Article Category: Finance  |   


Buying a used car from a private seller can be a potential minefield. To ensure you end up with a bargain, rather than an expensive mistake, follow our simple tips.

Research potential cars

family buying a used car - photo
So you’ve identified the need for a new car, but what kind? Is it just a city run-around or will you need something more robust with four wheel drive for winding wintry roads? Once you have an idea of the type of car, you can start checking used car ‘best buy’ tables, used car price guides and comparing similar adverts in the classifieds. The more information about average prices and features you can garner at this point, the better your haggling chances later on.

Set your budget

Budget well for your prospective car. Include the cost of fuel, insurance, tax and servicing in your calculations so that you don’t end up with a car you can’t afford to run. If you’re going to be financing your car purchase with a loan, check the online comparison sites before you begin. For more information on car loans, check out this article: How to find the best car loan.

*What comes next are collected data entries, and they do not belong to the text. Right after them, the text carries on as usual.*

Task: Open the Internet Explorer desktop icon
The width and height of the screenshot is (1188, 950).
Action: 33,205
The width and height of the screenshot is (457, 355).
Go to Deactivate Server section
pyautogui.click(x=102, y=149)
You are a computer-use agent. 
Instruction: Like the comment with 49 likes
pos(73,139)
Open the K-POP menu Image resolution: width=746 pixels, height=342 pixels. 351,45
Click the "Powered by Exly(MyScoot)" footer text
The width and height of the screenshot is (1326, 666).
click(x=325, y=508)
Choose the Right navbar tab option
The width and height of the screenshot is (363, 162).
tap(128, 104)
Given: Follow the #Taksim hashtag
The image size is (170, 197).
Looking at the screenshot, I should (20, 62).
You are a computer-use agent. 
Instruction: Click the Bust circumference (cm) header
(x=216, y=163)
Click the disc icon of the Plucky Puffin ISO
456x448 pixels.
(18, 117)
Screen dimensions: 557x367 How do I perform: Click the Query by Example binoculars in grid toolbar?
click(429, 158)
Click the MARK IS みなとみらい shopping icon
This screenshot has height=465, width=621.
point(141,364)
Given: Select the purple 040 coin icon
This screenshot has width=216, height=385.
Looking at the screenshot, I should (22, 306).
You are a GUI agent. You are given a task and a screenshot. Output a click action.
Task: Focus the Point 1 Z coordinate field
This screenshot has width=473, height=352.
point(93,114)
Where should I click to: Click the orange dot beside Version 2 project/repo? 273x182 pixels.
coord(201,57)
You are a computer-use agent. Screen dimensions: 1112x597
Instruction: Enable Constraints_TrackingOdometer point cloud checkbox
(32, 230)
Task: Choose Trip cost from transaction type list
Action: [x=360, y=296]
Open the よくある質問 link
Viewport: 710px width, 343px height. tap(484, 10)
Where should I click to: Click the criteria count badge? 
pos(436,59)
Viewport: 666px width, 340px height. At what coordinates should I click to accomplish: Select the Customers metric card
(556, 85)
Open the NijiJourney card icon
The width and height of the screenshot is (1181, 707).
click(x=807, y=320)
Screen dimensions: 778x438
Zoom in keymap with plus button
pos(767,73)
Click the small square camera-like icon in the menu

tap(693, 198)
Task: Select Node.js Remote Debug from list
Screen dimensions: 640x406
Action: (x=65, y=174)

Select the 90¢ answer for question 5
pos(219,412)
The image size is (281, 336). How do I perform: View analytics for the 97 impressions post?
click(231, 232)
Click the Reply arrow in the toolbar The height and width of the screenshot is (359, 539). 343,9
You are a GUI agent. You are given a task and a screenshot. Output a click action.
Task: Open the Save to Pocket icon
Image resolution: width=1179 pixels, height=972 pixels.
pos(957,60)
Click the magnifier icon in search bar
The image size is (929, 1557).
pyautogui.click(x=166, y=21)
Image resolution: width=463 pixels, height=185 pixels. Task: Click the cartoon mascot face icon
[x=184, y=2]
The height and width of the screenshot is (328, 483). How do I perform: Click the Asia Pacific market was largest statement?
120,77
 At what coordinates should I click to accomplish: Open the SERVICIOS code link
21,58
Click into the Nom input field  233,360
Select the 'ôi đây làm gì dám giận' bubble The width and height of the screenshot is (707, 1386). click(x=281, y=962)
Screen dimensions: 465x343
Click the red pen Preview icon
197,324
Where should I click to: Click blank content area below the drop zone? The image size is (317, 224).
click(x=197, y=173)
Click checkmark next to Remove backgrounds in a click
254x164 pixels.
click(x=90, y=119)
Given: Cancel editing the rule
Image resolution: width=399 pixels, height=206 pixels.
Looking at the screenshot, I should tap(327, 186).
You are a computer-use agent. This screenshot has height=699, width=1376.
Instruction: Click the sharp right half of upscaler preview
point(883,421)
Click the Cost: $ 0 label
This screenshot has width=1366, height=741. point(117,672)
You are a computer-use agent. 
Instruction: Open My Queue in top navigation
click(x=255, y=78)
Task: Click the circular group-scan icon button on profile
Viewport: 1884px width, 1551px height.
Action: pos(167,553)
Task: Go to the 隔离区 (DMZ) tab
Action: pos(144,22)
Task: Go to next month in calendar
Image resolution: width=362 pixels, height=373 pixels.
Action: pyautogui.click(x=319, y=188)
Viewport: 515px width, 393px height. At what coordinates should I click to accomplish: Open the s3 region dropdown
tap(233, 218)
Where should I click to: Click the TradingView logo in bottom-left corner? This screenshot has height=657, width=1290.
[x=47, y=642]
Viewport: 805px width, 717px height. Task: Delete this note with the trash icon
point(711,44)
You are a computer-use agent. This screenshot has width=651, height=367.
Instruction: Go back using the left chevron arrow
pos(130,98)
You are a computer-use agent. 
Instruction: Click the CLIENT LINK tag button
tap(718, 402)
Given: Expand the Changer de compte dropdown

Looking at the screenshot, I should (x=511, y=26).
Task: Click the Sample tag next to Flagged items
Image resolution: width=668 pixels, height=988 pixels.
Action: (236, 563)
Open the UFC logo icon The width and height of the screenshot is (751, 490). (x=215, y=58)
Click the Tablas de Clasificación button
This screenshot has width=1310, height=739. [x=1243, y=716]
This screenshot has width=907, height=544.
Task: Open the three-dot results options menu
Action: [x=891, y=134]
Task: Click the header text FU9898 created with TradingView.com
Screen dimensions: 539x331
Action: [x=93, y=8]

>> Use our car loan calculator to help you work out how much you can afford.

Viewing a car

Always arrange to see the car at the owner’s home to make sure the advertiser isn’t a dealer in disguise. Don’t view a car in the rain, in poor light or at night – these can hide a multitude of sins such as dents, scratches and rust.

Take time to examine the paperwork

Request a vehicle’s paperwork and study it thoroughly before you commit to buying a used car. Insist on seeing the original registration document and full service history. Make sure the VIN numbers and registration on the documents match the car you are interested in. Check with the Vehicle Registration Authorities to make sure the car has not been stolen.

Does the mileage increase at a consistent rate over the years? If not, the odometer could have been rolled back in an attempt to boost the car’s price. Has the car been restored after a serious accident? Can the owner provide receipts for repairs? If the owner seems reluctant to produce any of these items or claims that they’ve been ‘lost’, you may be wiser to walk away.

Be wary, especially if the car has a very low mileage for its age or the deal seems too good to be true.

Take the car for a test drive

Never agree to buy a used car without a test drive. If you’re not mechanically minded, take someone who is with you.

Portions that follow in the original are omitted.